Gaming With Myself: Book Reprocessing Machine #5

In this series, I talk about solo gaming, specifically solo journaling games. I am mainly trying to use up my journals by playing these, and also to work on my imagination and creativity. Let me know what you think, and what I should expand on! I’m a complete beginner, so any advice is welcomed! If you’re new to the blog, you might be interested in reading about my history with tabletop RPGs and solo gaming.

Book Reprocessing Machine #5

How to get a copy of the game

You can find this game on Itch.io, I bought it in the Bundle for Racial Justice and Equality. The game normally costs $3, and you receive a 9 page PDF.

Game description

This game was an easier game to play, it requires you to get a book and the use dice to figure out words from the book to gather, and then use those words to make a poem.

From the Itch.io:

This is a game about rolling dice to gather words from books to turn into new poems that you could put into new books if you wanted to.

You use a book of your choice and five six-sided dice (5d6), along with writing utensils, of course.

You may have played something similar in school, or, as this was inspired by blackout poetry, this may remind you of that as well.

My playthroughs

As previously done, I played this through twice. My first playthrough was with my favorite Harry Potter book, year three, The Prisoner of Azkaban. I just read through the instructions and plowed through, and didn’t take a look at the examples. When not looking at the examples, I found the steps a little repetitive; I got a lot of the same pages over and over again (I got 15, 17, and 19 a lot) and would sometimes even get the same word. If this happened, I just rolled again for the page number or the word number. Since this was also a book with a lot of pronouns only relevant to the Harry Potter universe (this was the chapter Harry received the Firebolt for Christmas).

Because I didn’t look at the examples, I found the steps a little repetitive; I got a lot of the same pages over and over again (I got 15, 17, and 19 a lot) and would sometimes even get the same word. If this happened, I just rolled again for the page number or the word number.

The directions said to repeat from the second step, which confused me because I didn’t know what the second step was, so I stayed in one chapter (this was the chapter Harry received the Firebolt for Christmas). Since this was also a book with a lot of pronouns only relevant to the Harry Potter universe. I also am terrible at poetry, so I’m not entirely sure what made me want to try this out, but I tried to make the poem about addiction? Admittedly, a subject I know nothing about.

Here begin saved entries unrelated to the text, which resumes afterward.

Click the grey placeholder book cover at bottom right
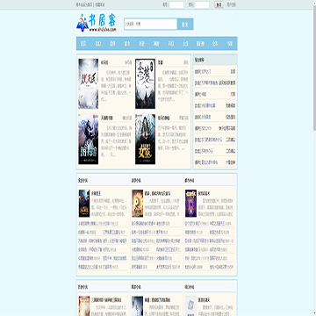The height and width of the screenshot is (316, 316). pyautogui.click(x=190, y=305)
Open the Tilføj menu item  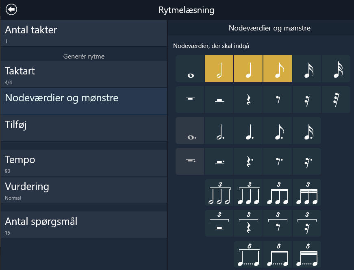point(84,128)
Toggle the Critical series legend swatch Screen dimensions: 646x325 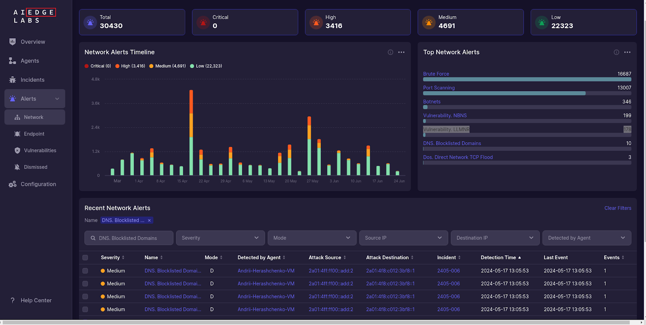(x=87, y=66)
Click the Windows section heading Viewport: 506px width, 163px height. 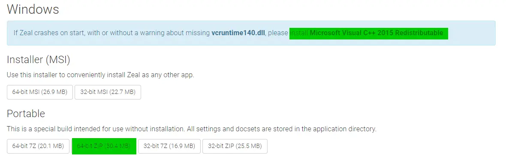33,9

The second playthrough I looked at the directions again, and saw that the example had groups of words from different chapters, and did 5 chapters with 10 words each. I guess this makes more sense, but if the first step was “grab a book” and the second step was “roll six dice to determine the chapter”, then I used my second book with that respect.

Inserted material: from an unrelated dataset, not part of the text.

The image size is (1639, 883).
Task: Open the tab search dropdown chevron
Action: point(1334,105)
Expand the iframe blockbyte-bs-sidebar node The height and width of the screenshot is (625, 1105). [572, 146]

My second book was an instructional book, because I thought it would be fun to try it with a book that was not only non-fiction, but it was intended for teaching purposes. This book was the Affinity Designer Workbook. (I have all three workbooks, but Designer is probably my favored program, because I love vector work :))

My journal

This journal is still the novel journal from last time (you can see pictures of the covers and a brief summary of the notebook on that page), as well as pictures of the insides and the end pages.